Swift has five access control levels, listed below from the most restrictive to the least restrictive:

  1. private
  2. fileprivate
  3. internal
  4. public
  5. open

Private

private access restricts the accessibility of an entity to the enclosing declaration, and to extensions of that declaration within the same file. This access level is the most restrictive, and it is intended for use when an entity should only be available within a specific context.

class MyClass {
    private var privateVar = "This variable is accessible only within MyClass"

    func accessPrivateVar() {
        print(privateVar) // This is OK because we're inside MyClass
    }
}

extension MyClass {
    func anotherAccessToPrivateVar() {
        print(privateVar) // This is OK because we're in an extension of MyClass within the same file
    }
}

let myInstance = MyClass()
myInstance.accessPrivateVar() // This will print the value of privateVar
myInstance.privateVar // This will cause a compile-time error because privateVar is not accessible outside of MyClass

Fileprivate

fileprivate access restricts the accessibility of an entity to its defining source file. This access level is useful when you want to make an entity available to other types defined within the same file but prevent access from other files.

class MyClass {
    fileprivate var fileprivateVar = "This variable is accessible only within the same file"
}

class AnotherClassInSameFile {
    func accessFileprivateVar() {
        let myInstance = MyClass()
        print(myInstance.fileprivateVar) // This is OK because we're inside the same file
    }
}

let anotherInstance = AnotherClassInSameFile()
anotherInstance.accessFileprivateVar() // This will print the value of fileprivateVar

Internal

internal access allows an entity to be accessed within the entire module that includes the definition of the entity. This access level is the default if you do not explicitly specify an access level.

// In ModuleA
class MyClass {
    internal var internalVar = "This variable is accessible within the same module"
}

let myInstance = MyClass()
print(myInstance.internalVar) // This is OK because we're inside the same module (ModuleA)

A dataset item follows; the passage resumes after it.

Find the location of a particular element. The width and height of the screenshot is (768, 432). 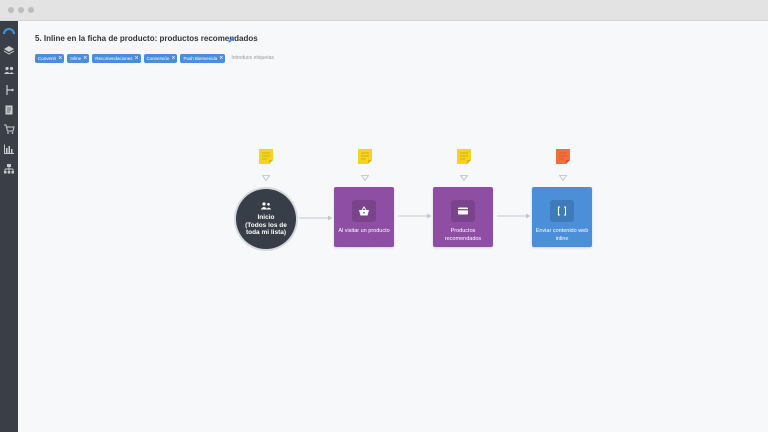

start-node: Inicio (Todos los de toda mi lista) is located at coordinates (266, 219).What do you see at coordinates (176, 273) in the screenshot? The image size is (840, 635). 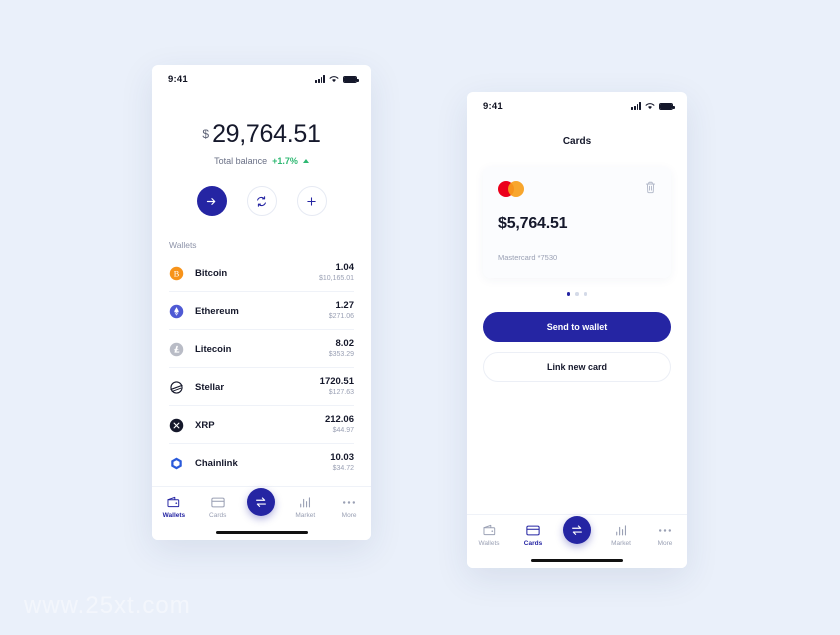 I see `bitcoin-icon: B` at bounding box center [176, 273].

// In ModuleB, which imports ModuleA
import ModuleA

let anotherInstance = MyClass()
print(anotherInstance.internalVar) // This will cause a compile-time error because internalVar is not accessible outside of ModuleA

Public

public access allows an entity to be accessed from any source file within the module that includes the definition of the entity, as well as from any external module that imports the module containing the entity. However, subclasses and overrides of public entities can only be created within the defining module.

// In ModuleA
public class MyClass {
    public var publicVar = "This variable is accessible from any module that imports ModuleA"
}

// In ModuleB, which imports ModuleA
import ModuleA

let myInstance = MyClass()
print(myInstance.publicVar) // This is OK because publicVar is accessible from any module that imports ModuleA

Open

open access is the least restrictive access level, allowing an entity to be accessed from any source file within the module that includes the definition of the entity, as well as from any external module that imports the module containing the entity. Unlike public access, open access allows subclasses and overrides of the entity to be created in any module that imports the defining module.

// In ModuleA
open class MyBaseClass {
    open var openVar = "This variable is accessible from any module that imports ModuleA and can be subclassed and overridden"
}

// In ModuleB, which imports ModuleA
import ModuleA

class MyDerivedClass: MyBaseClass {
    override var openVar: String {
        didSet {
            print("The value of openVar has changed")
        }
    }
}

let myInstance = MyDerivedClass()
myInstance.openVar = "New value" // This is OK because openVar is accessible from any module that imports ModuleA and can be subclassed and overridden

Conclusion

Swift’s access control mechanism allows developers to manage the visibility of their code, ensuring that internal implementation details remain hidden and promoting modularity and encapsulation. By understanding the different access control levels and how they interact, you can create more robust and maintainable Swift applications.